Given entries

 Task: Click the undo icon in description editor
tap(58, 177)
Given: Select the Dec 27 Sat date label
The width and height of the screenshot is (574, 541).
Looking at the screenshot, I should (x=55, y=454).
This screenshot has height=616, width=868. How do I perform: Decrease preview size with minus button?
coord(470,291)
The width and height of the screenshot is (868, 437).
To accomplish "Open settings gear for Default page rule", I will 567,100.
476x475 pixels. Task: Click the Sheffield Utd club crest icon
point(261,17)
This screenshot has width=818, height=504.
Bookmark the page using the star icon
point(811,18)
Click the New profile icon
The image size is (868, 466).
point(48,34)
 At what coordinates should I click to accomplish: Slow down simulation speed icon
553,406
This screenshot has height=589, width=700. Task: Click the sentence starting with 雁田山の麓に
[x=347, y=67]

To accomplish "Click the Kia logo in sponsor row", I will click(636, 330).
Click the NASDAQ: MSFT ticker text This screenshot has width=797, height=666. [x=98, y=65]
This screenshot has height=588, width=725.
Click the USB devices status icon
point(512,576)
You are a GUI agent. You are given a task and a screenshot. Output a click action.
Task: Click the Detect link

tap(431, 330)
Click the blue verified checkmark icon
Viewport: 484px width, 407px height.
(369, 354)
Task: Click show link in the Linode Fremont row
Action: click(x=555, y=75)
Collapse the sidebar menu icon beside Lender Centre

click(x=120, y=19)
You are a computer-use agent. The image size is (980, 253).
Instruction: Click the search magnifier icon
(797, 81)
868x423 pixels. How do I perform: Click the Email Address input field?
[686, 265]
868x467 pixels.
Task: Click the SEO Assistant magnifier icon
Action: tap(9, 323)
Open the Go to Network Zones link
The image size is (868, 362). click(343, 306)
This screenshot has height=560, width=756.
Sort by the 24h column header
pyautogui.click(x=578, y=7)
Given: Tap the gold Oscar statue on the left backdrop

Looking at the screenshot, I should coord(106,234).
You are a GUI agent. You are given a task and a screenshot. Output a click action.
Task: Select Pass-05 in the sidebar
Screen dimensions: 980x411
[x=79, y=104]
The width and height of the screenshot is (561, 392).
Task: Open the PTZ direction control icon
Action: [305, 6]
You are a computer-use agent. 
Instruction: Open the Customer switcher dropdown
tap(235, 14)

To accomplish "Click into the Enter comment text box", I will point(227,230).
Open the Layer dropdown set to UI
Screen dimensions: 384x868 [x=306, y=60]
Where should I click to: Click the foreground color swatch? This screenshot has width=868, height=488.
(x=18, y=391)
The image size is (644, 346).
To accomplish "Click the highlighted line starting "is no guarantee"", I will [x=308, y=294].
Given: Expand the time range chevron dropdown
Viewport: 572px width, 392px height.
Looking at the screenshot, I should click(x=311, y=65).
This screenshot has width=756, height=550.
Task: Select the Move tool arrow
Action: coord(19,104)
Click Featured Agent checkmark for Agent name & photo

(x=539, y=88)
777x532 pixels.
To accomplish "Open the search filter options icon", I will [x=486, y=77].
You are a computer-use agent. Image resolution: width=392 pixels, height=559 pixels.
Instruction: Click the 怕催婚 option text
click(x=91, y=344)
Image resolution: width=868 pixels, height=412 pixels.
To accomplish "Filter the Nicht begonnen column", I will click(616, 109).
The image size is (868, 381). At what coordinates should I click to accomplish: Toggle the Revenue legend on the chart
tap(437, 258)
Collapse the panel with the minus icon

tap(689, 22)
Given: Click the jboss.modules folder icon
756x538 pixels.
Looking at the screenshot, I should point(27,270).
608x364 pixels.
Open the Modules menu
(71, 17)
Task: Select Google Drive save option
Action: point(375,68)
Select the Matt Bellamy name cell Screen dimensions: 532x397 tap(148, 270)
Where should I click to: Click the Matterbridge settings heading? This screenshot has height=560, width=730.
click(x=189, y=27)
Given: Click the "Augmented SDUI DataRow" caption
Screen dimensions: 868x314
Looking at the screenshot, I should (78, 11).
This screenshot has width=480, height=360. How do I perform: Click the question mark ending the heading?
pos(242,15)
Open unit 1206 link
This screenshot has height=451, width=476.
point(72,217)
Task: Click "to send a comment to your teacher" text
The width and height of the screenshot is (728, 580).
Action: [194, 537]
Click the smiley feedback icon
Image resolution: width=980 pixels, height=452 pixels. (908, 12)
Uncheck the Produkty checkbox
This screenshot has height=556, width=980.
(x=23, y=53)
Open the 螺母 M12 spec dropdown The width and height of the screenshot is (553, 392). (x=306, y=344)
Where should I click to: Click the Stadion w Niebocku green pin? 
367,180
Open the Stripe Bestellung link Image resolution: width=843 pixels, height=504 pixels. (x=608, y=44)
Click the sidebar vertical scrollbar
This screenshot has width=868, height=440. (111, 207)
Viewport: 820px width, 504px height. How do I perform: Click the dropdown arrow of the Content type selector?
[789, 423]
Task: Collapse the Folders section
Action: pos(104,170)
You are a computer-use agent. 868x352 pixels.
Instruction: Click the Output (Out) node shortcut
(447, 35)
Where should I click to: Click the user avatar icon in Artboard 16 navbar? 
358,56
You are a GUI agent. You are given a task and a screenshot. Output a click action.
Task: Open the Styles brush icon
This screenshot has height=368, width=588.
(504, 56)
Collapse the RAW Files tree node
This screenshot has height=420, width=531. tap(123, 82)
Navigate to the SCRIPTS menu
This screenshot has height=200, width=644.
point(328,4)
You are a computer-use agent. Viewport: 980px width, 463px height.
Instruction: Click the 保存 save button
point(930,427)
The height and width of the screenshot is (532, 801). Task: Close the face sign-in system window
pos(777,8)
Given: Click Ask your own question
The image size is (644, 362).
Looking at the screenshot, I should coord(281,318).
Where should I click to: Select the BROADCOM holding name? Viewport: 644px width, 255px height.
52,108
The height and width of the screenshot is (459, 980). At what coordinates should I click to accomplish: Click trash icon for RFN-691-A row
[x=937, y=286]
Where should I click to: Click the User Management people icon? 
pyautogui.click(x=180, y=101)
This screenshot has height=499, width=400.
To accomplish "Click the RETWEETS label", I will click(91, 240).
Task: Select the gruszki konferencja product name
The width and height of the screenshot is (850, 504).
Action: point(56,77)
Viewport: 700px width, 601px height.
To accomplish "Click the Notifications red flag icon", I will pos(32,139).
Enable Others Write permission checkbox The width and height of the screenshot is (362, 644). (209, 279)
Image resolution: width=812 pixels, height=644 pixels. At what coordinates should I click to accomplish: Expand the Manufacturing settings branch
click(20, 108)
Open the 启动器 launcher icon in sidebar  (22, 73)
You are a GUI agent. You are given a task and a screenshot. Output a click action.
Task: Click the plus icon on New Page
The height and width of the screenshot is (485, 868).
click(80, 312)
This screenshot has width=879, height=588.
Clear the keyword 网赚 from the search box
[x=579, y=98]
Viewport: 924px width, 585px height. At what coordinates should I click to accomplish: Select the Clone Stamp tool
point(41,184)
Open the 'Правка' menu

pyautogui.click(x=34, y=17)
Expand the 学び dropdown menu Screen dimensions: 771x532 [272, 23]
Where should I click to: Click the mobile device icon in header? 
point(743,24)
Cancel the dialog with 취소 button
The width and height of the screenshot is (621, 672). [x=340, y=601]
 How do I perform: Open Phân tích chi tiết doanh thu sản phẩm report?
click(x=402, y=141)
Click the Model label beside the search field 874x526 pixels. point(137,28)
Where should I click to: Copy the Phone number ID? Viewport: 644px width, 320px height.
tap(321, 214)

Direction
Convert the rows above into a numbered list, dropping any blank lines.

Result of the task
1.  Task: Click the undo icon in description editor
2. tap(58, 177)
3. Given: Select the Dec 27 Sat date label
4. The width and height of the screenshot is (574, 541).
5. Looking at the screenshot, I should (x=55, y=454).
6. This screenshot has height=616, width=868. How do I perform: Decrease preview size with minus button?
7. coord(470,291)
8. The width and height of the screenshot is (868, 437).
9. To accomplish "Open settings gear for Default page rule", I will 567,100.
10. 476x475 pixels. Task: Click the Sheffield Utd club crest icon
11. point(261,17)
12. This screenshot has width=818, height=504.
13. Bookmark the page using the star icon
14. point(811,18)
15. Click the New profile icon
16. The image size is (868, 466).
17. point(48,34)
18.  At what coordinates should I click to accomplish: Slow down simulation speed icon
19. 553,406
20. This screenshot has height=589, width=700. Task: Click the sentence starting with 雁田山の麓に
21. [x=347, y=67]
22. To accomplish "Click the Kia logo in sponsor row", I will click(636, 330).
23. Click the NASDAQ: MSFT ticker text This screenshot has width=797, height=666. [x=98, y=65]
24. This screenshot has height=588, width=725.
25. Click the USB devices status icon
26. point(512,576)
27. You are a GUI agent. You are given a task and a screenshot. Output a click action.
28. Task: Click the Detect link
29. tap(431, 330)
30. Click the blue verified checkmark icon
31. Viewport: 484px width, 407px height.
32. (369, 354)
33. Task: Click show link in the Linode Fremont row
34. Action: click(x=555, y=75)
35. Collapse the sidebar menu icon beside Lender Centre
36. click(x=120, y=19)
37. You are a computer-use agent. The image size is (980, 253).
38. Instruction: Click the search magnifier icon
39. (797, 81)
40. 868x423 pixels. How do I perform: Click the Email Address input field?
41. [686, 265]
42. 868x467 pixels.
43. Task: Click the SEO Assistant magnifier icon
44. Action: tap(9, 323)
45. Open the Go to Network Zones link
46. The image size is (868, 362). click(343, 306)
47. This screenshot has height=560, width=756.
48. Sort by the 24h column header
49. pyautogui.click(x=578, y=7)
50. Given: Tap the gold Oscar statue on the left backdrop
51. Looking at the screenshot, I should coord(106,234).
52. You are a GUI agent. You are given a task and a screenshot. Output a click action.
53. Task: Select Pass-05 in the sidebar
54. Screen dimensions: 980x411
55. [x=79, y=104]
56. The width and height of the screenshot is (561, 392).
57. Task: Open the PTZ direction control icon
58. Action: [305, 6]
59. You are a computer-use agent. 
60. Instruction: Open the Customer switcher dropdown
61. tap(235, 14)
62. To accomplish "Click into the Enter comment text box", I will point(227,230).
63. Open the Layer dropdown set to UI
64. Screen dimensions: 384x868 [x=306, y=60]
65. Where should I click to: Click the foreground color swatch? This screenshot has width=868, height=488.
66. (x=18, y=391)
67. The image size is (644, 346).
68. To accomplish "Click the highlighted line starting "is no guarantee"", I will [x=308, y=294].
69. Given: Expand the time range chevron dropdown
70. Viewport: 572px width, 392px height.
71. Looking at the screenshot, I should click(x=311, y=65).
72. This screenshot has width=756, height=550.
73. Task: Select the Move tool arrow
74. Action: coord(19,104)
75. Click Featured Agent checkmark for Agent name & photo
76. (x=539, y=88)
77. 777x532 pixels.
78. To accomplish "Open the search filter options icon", I will [x=486, y=77].
79. You are a computer-use agent. Image resolution: width=392 pixels, height=559 pixels.
80. Instruction: Click the 怕催婚 option text
81. click(x=91, y=344)
82. Image resolution: width=868 pixels, height=412 pixels.
83. To accomplish "Filter the Nicht begonnen column", I will click(616, 109).
84. The image size is (868, 381). At what coordinates should I click to accomplish: Toggle the Revenue legend on the chart
85. tap(437, 258)
86. Collapse the panel with the minus icon
87. tap(689, 22)
88. Given: Click the jboss.modules folder icon
89. 756x538 pixels.
90. Looking at the screenshot, I should point(27,270).
91. 608x364 pixels.
92. Open the Modules menu
93. (71, 17)
94. Task: Select Google Drive save option
95. Action: point(375,68)
96. Select the Matt Bellamy name cell Screen dimensions: 532x397 tap(148, 270)
97. Where should I click to: Click the Matterbridge settings heading? This screenshot has height=560, width=730.
98. click(x=189, y=27)
99. Given: Click the "Augmented SDUI DataRow" caption
100. Screen dimensions: 868x314
101. Looking at the screenshot, I should (78, 11).
102. This screenshot has width=480, height=360. How do I perform: Click the question mark ending the heading?
103. pos(242,15)
104. Open unit 1206 link
105. This screenshot has height=451, width=476.
106. point(72,217)
107. Task: Click "to send a comment to your teacher" text
108. The width and height of the screenshot is (728, 580).
109. Action: [194, 537]
110. Click the smiley feedback icon
111. Image resolution: width=980 pixels, height=452 pixels. (908, 12)
112. Uncheck the Produkty checkbox
113. This screenshot has height=556, width=980.
114. (x=23, y=53)
115. Open the 螺母 M12 spec dropdown The width and height of the screenshot is (553, 392). (x=306, y=344)
116. Where should I click to: Click the Stadion w Niebocku green pin? 
117. 367,180
118. Open the Stripe Bestellung link Image resolution: width=843 pixels, height=504 pixels. (x=608, y=44)
119. Click the sidebar vertical scrollbar
120. This screenshot has width=868, height=440. (111, 207)
121. Viewport: 820px width, 504px height. How do I perform: Click the dropdown arrow of the Content type selector?
122. [789, 423]
123. Task: Collapse the Folders section
124. Action: pos(104,170)
125. You are a computer-use agent. 868x352 pixels.
126. Instruction: Click the Output (Out) node shortcut
127. (447, 35)
128. Where should I click to: Click the user avatar icon in Artboard 16 navbar? 
129. 358,56
130. You are a GUI agent. You are given a task and a screenshot. Output a click action.
131. Task: Open the Styles brush icon
132. This screenshot has height=368, width=588.
133. (504, 56)
134. Collapse the RAW Files tree node
135. This screenshot has height=420, width=531. tap(123, 82)
136. Navigate to the SCRIPTS menu
137. This screenshot has height=200, width=644.
138. point(328,4)
139. You are a computer-use agent. Viewport: 980px width, 463px height.
140. Instruction: Click the 保存 save button
141. point(930,427)
142. The height and width of the screenshot is (532, 801). Task: Close the face sign-in system window
143. pos(777,8)
144. Given: Click Ask your own question
145. The image size is (644, 362).
146. Looking at the screenshot, I should coord(281,318).
147. Where should I click to: Select the BROADCOM holding name? Viewport: 644px width, 255px height.
148. 52,108
149. The height and width of the screenshot is (459, 980). At what coordinates should I click to accomplish: Click trash icon for RFN-691-A row
150. [x=937, y=286]
151. Where should I click to: Click the User Management people icon? 
152. pyautogui.click(x=180, y=101)
153. This screenshot has height=499, width=400.
154. To accomplish "Click the RETWEETS label", I will click(91, 240).
155. Task: Select the gruszki konferencja product name
156. The width and height of the screenshot is (850, 504).
157. Action: point(56,77)
158. Viewport: 700px width, 601px height.
159. To accomplish "Click the Notifications red flag icon", I will pos(32,139).
160. Enable Others Write permission checkbox The width and height of the screenshot is (362, 644). (209, 279)
161. Image resolution: width=812 pixels, height=644 pixels. At what coordinates should I click to accomplish: Expand the Manufacturing settings branch
162. click(20, 108)
163. Open the 启动器 launcher icon in sidebar  (22, 73)
164. You are a GUI agent. You are given a task and a screenshot. Output a click action.
165. Task: Click the plus icon on New Page
166. The height and width of the screenshot is (485, 868).
167. click(80, 312)
168. This screenshot has width=879, height=588.
169. Clear the keyword 网赚 from the search box
170. [x=579, y=98]
171. Viewport: 924px width, 585px height. At what coordinates should I click to accomplish: Select the Clone Stamp tool
172. point(41,184)
173. Open the 'Правка' menu
174. pyautogui.click(x=34, y=17)
175. Expand the 学び dropdown menu Screen dimensions: 771x532 [272, 23]
176. Where should I click to: Click the mobile device icon in header? 
177. point(743,24)
178. Cancel the dialog with 취소 button
179. The width and height of the screenshot is (621, 672). [x=340, y=601]
180.  How do I perform: Open Phân tích chi tiết doanh thu sản phẩm report?
181. click(x=402, y=141)
182. Click the Model label beside the search field 874x526 pixels. point(137,28)
183. Where should I click to: Copy the Phone number ID? Viewport: 644px width, 320px height.
184. tap(321, 214)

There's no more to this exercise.